Comparing our findings with those from past reviews suggests that there are some broad similarities between caregiving in pancreatic cancer and other cancers [
14,
47]. For example, in a systematic review focused on caregiving in solid tumour patients, the management of symptoms also emerged as the foremost reported factor affecting burden [
47]. In the review of Wang et al., on unmet needs in advanced cancer, the authors noted that several studies reported that caregivers had unmet needs in relation to illness and treatment information, which has some parallels with our findings, although ours are more specific [
14]. Beyond this, direct comparisons between pancreatic cancer and other malignancies are difficult owing to the limited evidence base on caregiving in pancreatic cancer and differences in study methodologies.
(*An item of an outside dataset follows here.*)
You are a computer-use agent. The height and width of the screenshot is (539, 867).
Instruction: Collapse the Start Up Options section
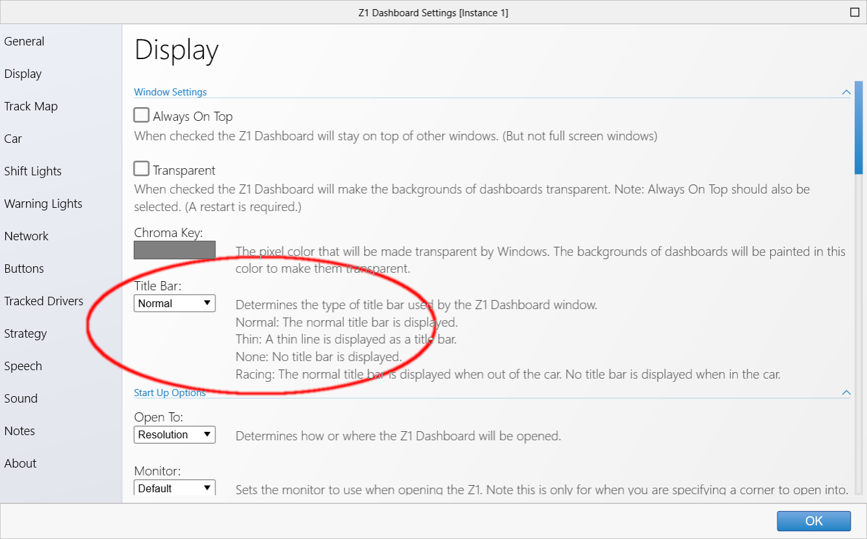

Limitations of the review relate both to the review process and the nature of available evidence. We did not register the review protocol a priori with PROSPERO or another external database. A single author undertook the initial screening process of title and abstract. A ‘single screening’ approach is cost-effective and reduces workload [
48], but risks missing studies which can impact the findings of the review [
49]. Restricting inclusion to English-language studies also risked missing important evidence. Considering limitations in the evidence-base itself, quantitative data on caregiver burden and unmet needs is lacking and that on quality-of-life only covers a single dimension: psychological wellbeing. It is likely that caregivers’ role(s) across different phases of the illness trajectory evolve(s) with the changing tangible and intangible demands imposed on them. Prospective studies that track changes to caregivers’ experience (burden, needs and quality-of-life) across the trajectory of illness of pancreatic cancer are currently lacking. In addition, most data pertain to caregivers supporting patients with advanced or metastatic disease. Lastly, patient or caregiver characteristics, or other factors, that might be associated with greater burden, more needs and worse quality-of-life, and the interrelationships between different aspects of caregivers’ experience (burden, needs and quality-of-life) have largely not been examined. These limitations argue for studies with longitudinal design which use multi-method (i.e., qualitative and quantitative) approaches to characterise and understand multidimensional aspects (burden, needs and quality-of-life) of informal caregivers’ experience in pancreatic cancer across the illness trajectory. Such studies could also shed light on which caregivers are at greatest risk of poor experiences and the interrelationships between different aspects of caregiver experience.